● Aufgaben:
A. Aus welchen Gründen wird nach §33 StGB laut dem Text über Notwehr nicht bestraft, wer die Grenzen der Notwehr überschreitet?
B. Führe den Text über Notwehr nach seinem letzten Satz weiter.

● Text:
++++++++
Die juristische Seite der Selbstverteidigung


Die folgenden Informationen sollen und können weder eine Rechtsberatung darstellen noch ersetzen. Im Einzelfall ist ein Rechtsanwalt zu konsultieren.

Das deutsche Strafgesetzbuch (StGB) beruht auf dem Grundsatz, dass das Recht im Unrecht nicht zu weichen braucht. In den Paragrafen 32 und 33 StGB ist das Recht auf Notwehr gesetzlich verankert.

 

§32 StGB: Notwehr 

(1)  Wer eine Tat begeht, die durch Notwehr geboten ist, handelt nicht rechtswidrig.

(2) Notwehr ist die Verteidigung, die erforderlich ist, um einen gegenwärtigen rechtswidrigen Angriff von sich oder einem anderen abzuwenden.

 

§33 StGB: Überschreitung der Notwehr

Überschreitet der Täter die Grenzen der Notwehr aus Verwirrung, Furcht oder Schrecken, so wird er nicht bestraft.

 

Welche Konsequenzen hat das für die Praxis?

Notwehr setzt einen Angriff voraus. Der Angriff kann sich auf jedes Rechtsgut beziehen. So begeht beispielsweise der die Handtasche entreißende Räuber einen Angriff auf das Eigentum. Beleidigungen sind ein Angriff auf die Ehre. Schläge, Tritte und andere Gewalttätigkeiten gelten juristisch gesehen ebenfalls als Angriffe auf geschützte Rechtsgüter.

 

Bei der Abwehr eines Angriffes mittels Gewalt gilt es aus juristischer Sicht folgendes zu beachten:

  1. Der Angriff muss gegenwärtig sein, d.h. er muss unmittelbar stattfinden, bevorstehen oder andauern. Auf keinen Fall darf er zeitlich zurückliegen. Beispiel: Schlägt dich jemand und verhält sich dann absolut passiv, begeht er zu dem Zeitpunkt, wo du dich erholt hast und zurückschlagen willst, keinen gegenwärtigen Angriff mehr.
  2. Der Angriff muss rechtswidrig sein, d.h. eine rechtmäßige Handlung berechtigt niemals zur Notwehr. Bei einem Kumite-Kampf nach feststehenden Regeln willigst du in die Verletzung ein.
  3. Es darf nur eine Verteidigung gewählt werden, die auch erforderlich ist. Dabei ist unter mehreren wirksamen Techniken die am wenigsten schädliche oder gefährliche zu wählen.
  4. Eine Verteidigung ist solange nicht erforderlich, als dem Angegriffenen ein Ausweichen möglich und auch zuzumuten ist.

 

Fallbeispiele

Die folgenden Beispiele sind frei erfunden und dienen lediglich des besseren Verständnisses der oben genannten Notwehr-Merkmale. Sie sollen zeigen, wie komplex die rechtliche Seite der Selbstver-teidigung ist. Und schließlich: am besten ist der Kampf, der nie stattfindet.
++++++++
● Datenauszüge:
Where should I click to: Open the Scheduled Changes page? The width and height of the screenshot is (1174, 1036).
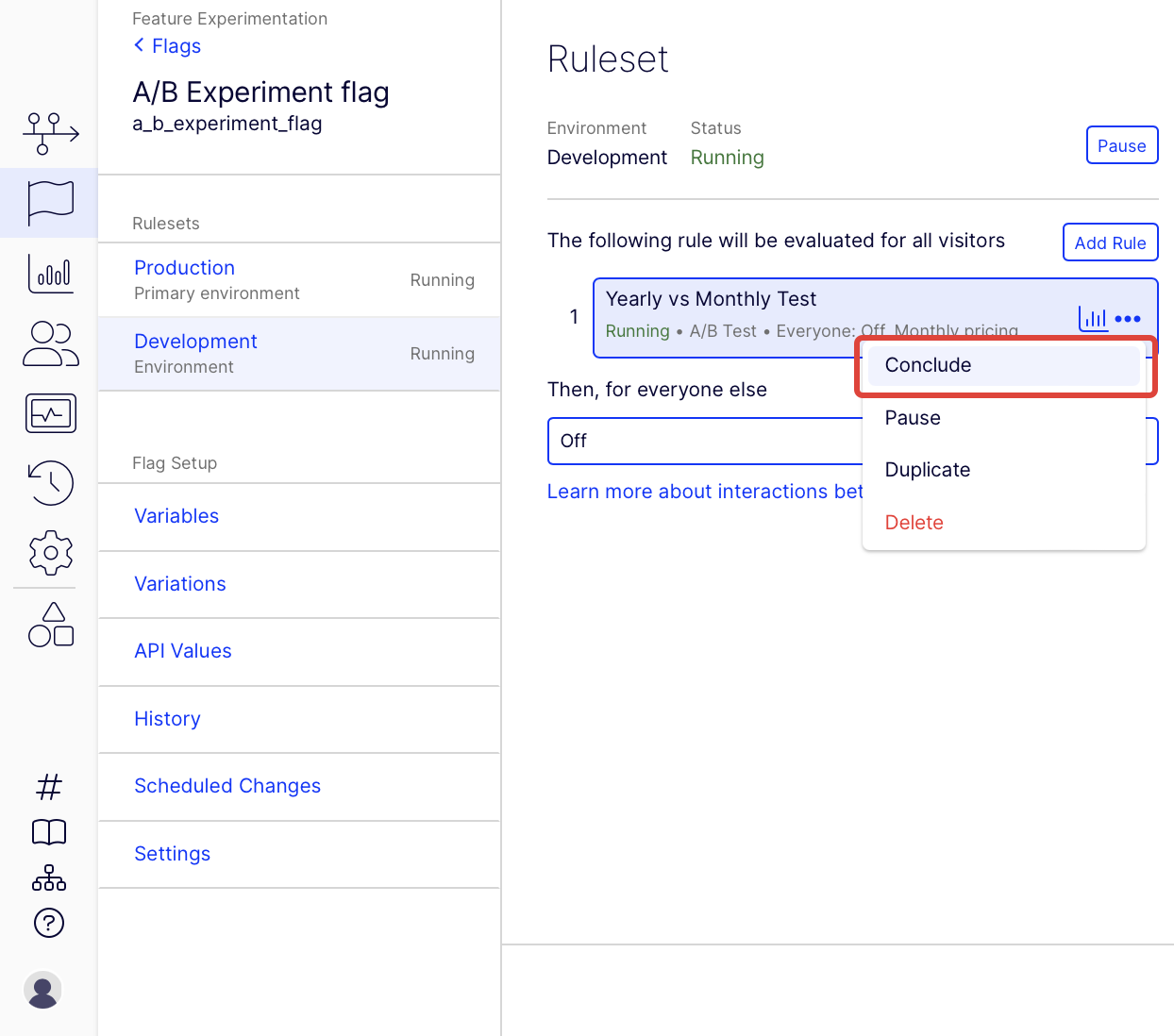coord(227,786)
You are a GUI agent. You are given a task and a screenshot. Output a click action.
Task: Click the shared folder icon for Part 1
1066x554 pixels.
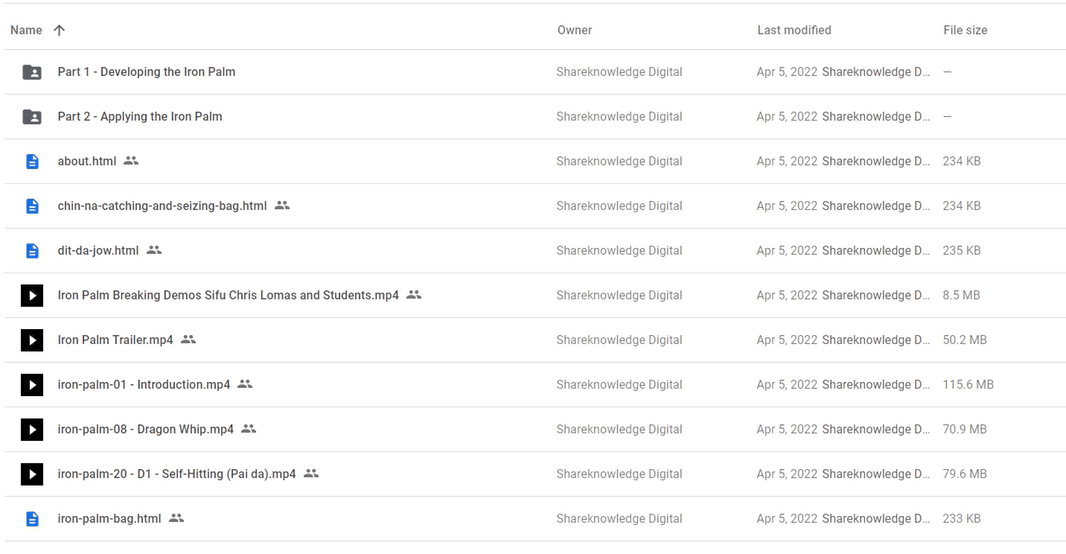pos(32,72)
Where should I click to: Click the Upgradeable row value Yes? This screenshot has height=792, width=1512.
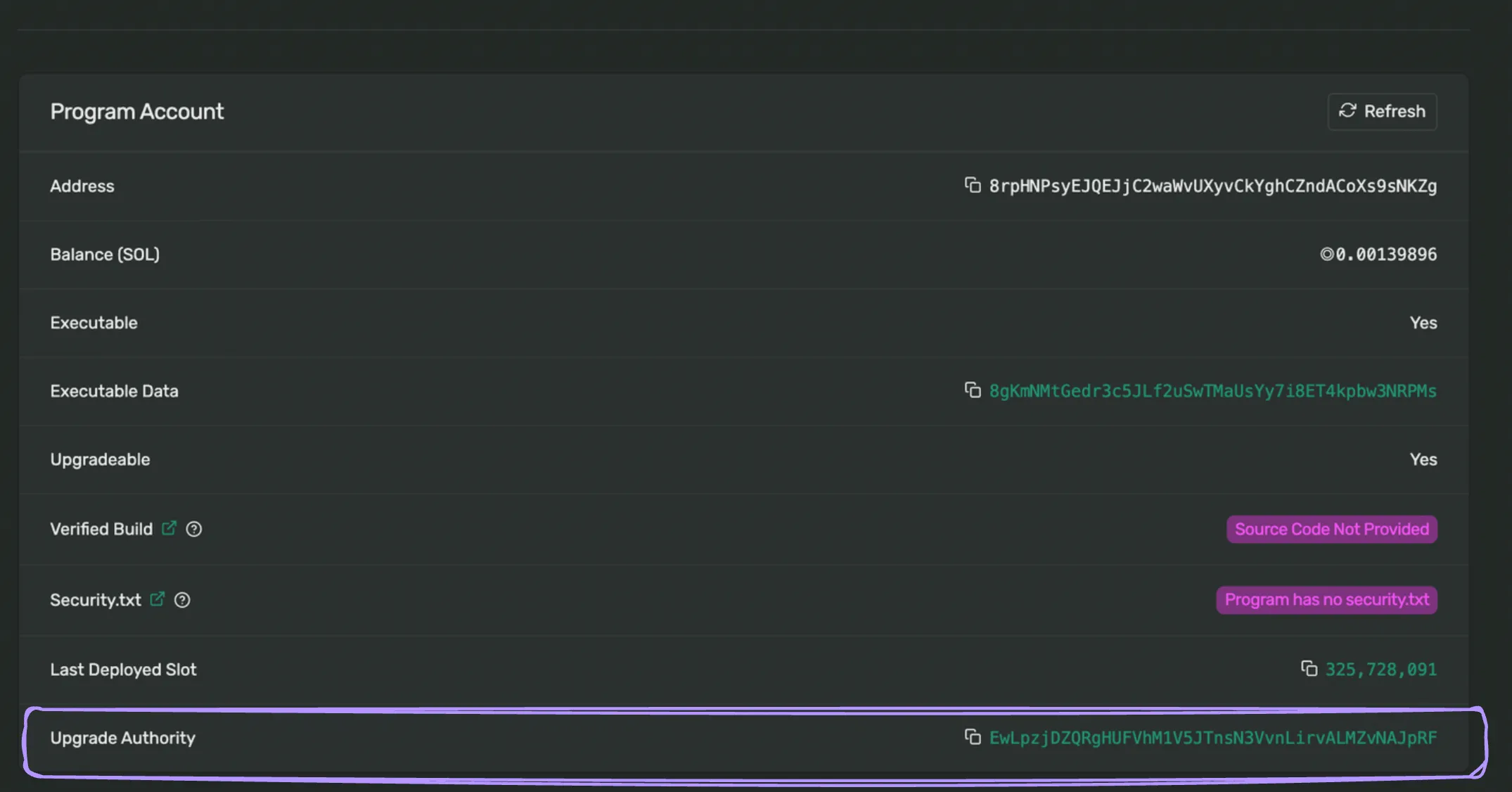tap(1423, 459)
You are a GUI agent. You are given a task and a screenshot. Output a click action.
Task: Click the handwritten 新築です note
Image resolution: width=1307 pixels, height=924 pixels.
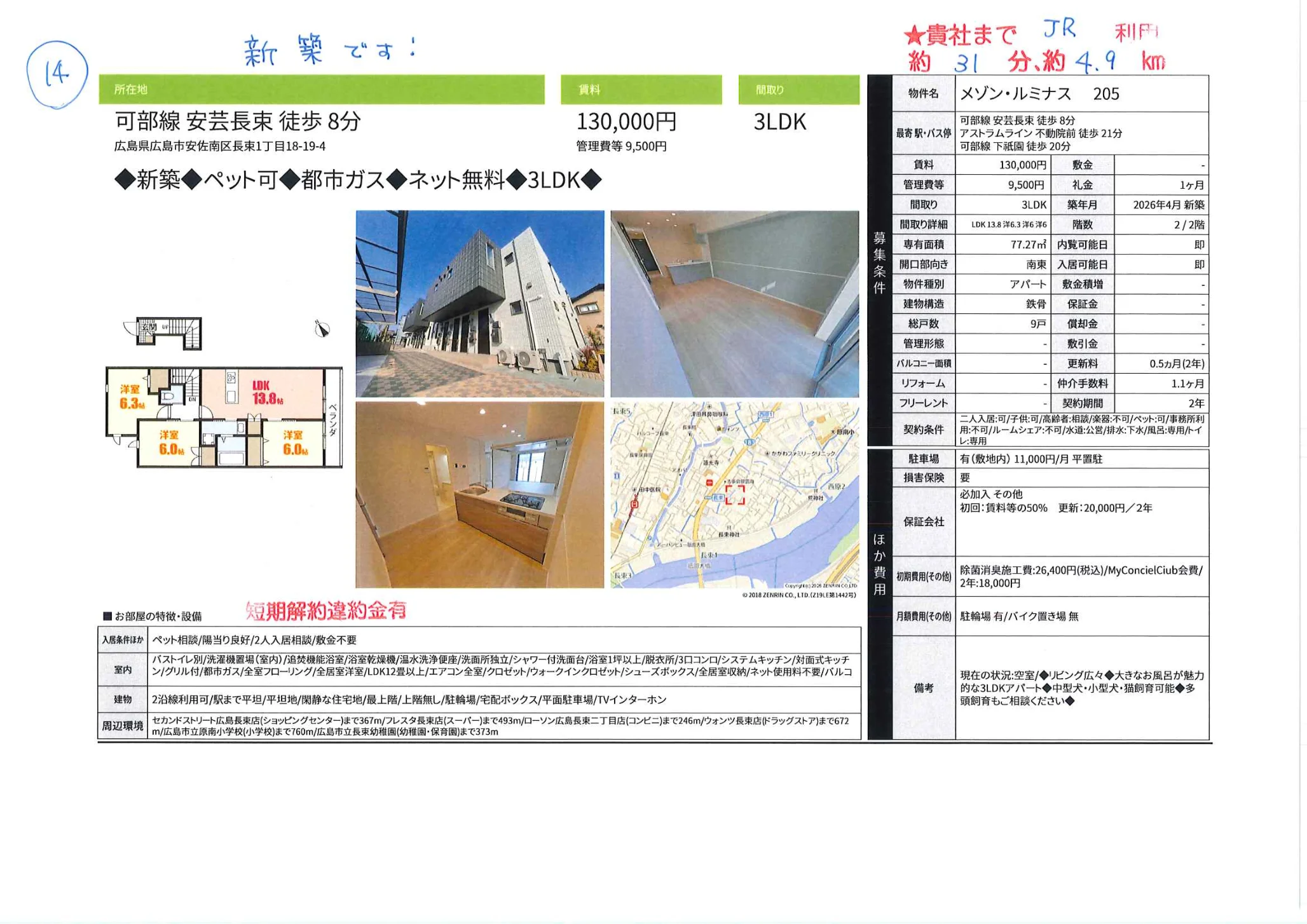point(329,50)
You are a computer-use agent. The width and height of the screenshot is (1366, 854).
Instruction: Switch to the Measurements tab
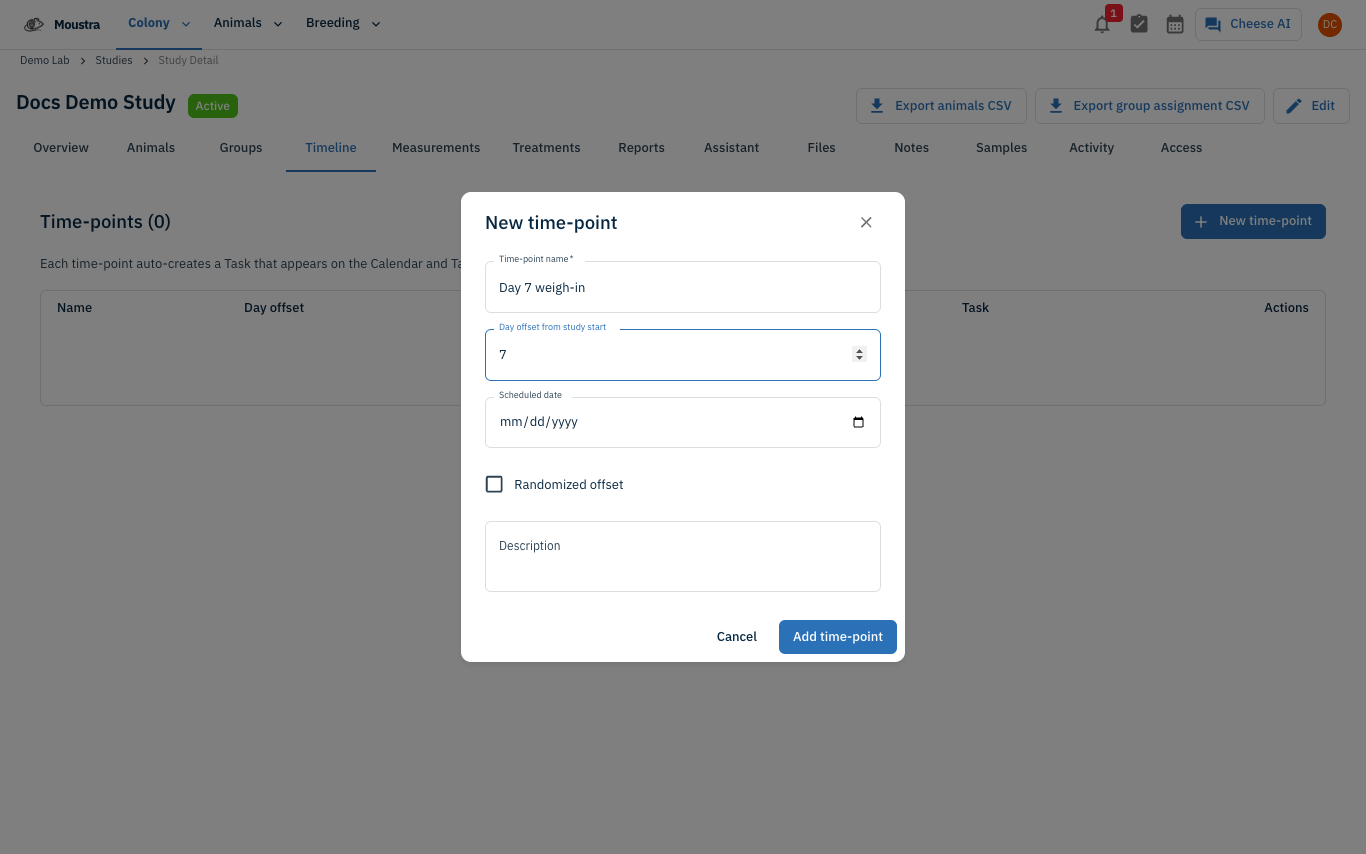[x=436, y=148]
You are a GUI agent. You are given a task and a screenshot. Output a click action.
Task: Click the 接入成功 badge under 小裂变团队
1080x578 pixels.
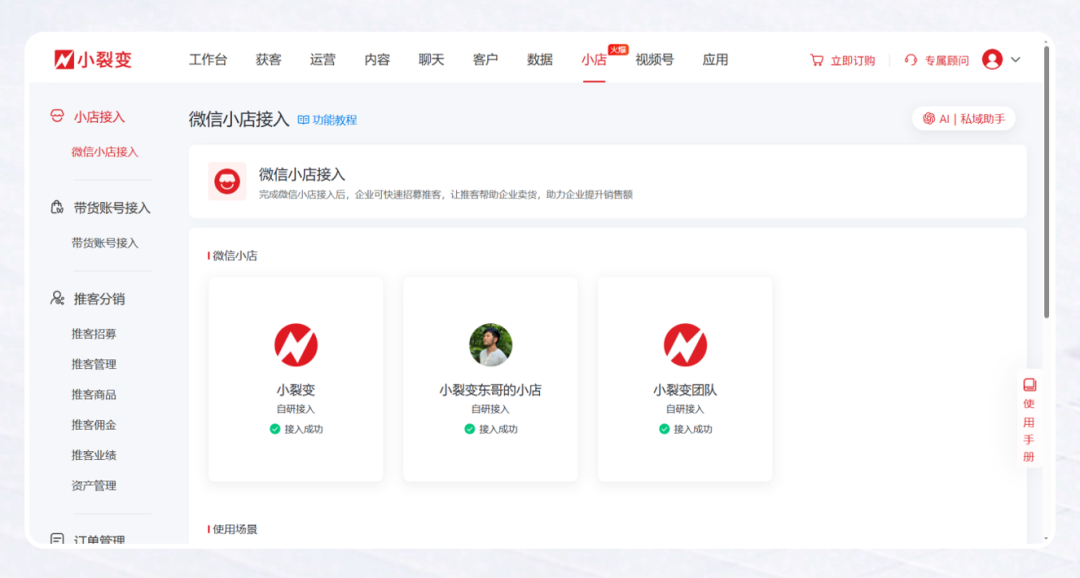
++++++++
● Lösungen:
A. Aus Verwirrung, Furcht oder Schrecken.

B.
Fall 1

Während einer fröhlichen Feier legt dir ein Unbekannter den Arm um die Schultern. Du verbittest dir das. Der Unbekannte reagiert darauf nicht. Würdest du jetzt aufstehen und dich an einen anderen Platz setzen oder den Arm von der Schulter nehmen, wäre diese Belästigung „abgewehrt“. Nicht zulässig, weil nicht erforderlich, wäre in diesem Fall etwa ein Tritt in den Unterleib, das Brechen des Handgelenks oder das Zertrümmen des Nasenbeins.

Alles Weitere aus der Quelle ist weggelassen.